» **Work task**: If a line in the data below contains the word "height", copy it out.

» **Records supplied**:
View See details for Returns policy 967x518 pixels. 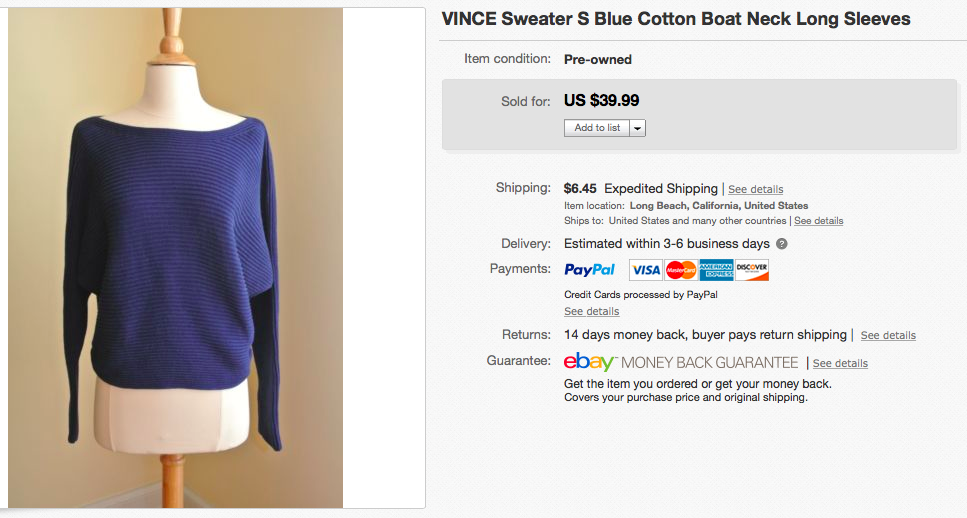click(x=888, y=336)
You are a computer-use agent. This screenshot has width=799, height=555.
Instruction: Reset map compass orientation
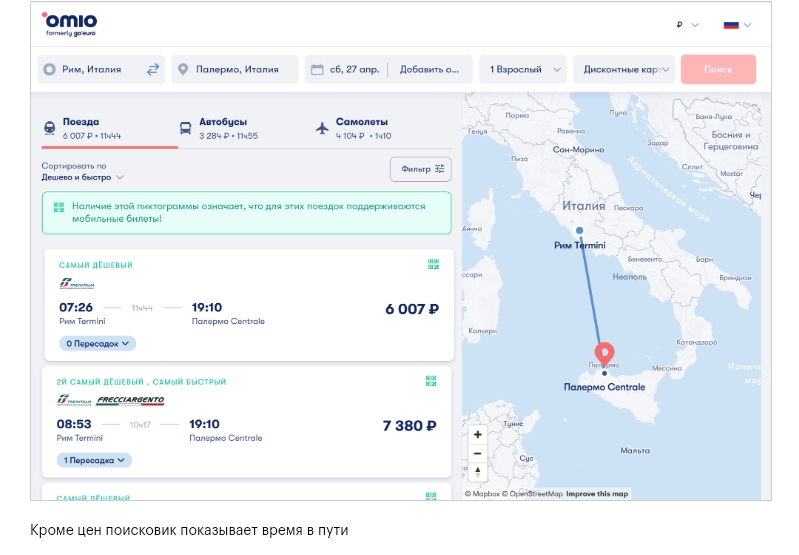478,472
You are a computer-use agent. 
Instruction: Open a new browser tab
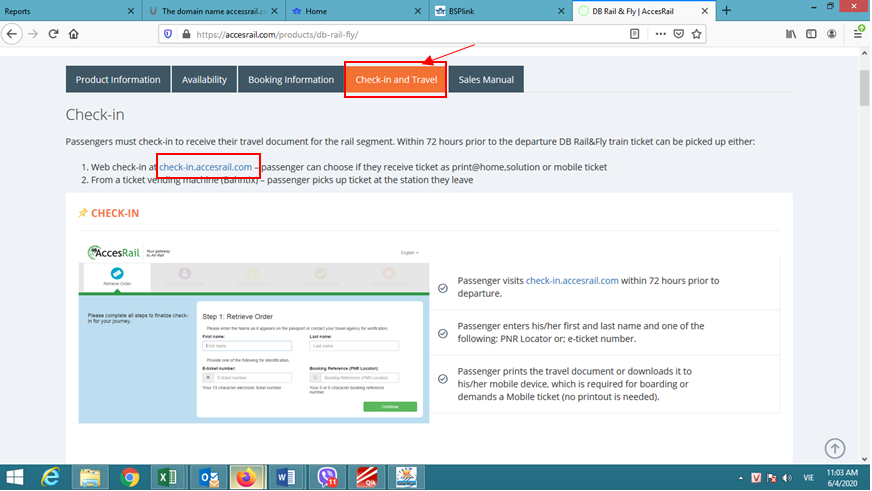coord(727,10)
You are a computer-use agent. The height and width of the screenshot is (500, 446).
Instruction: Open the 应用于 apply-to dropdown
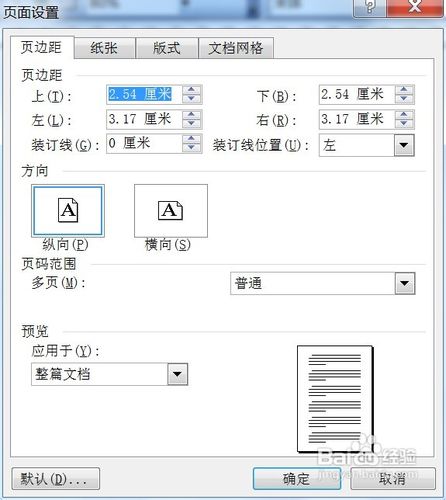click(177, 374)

» **Response to this task**:
You are a computer-use agent. This screenshot has width=799, height=555.
You are a computer-use agent. The height and width of the screenshot is (500, 446).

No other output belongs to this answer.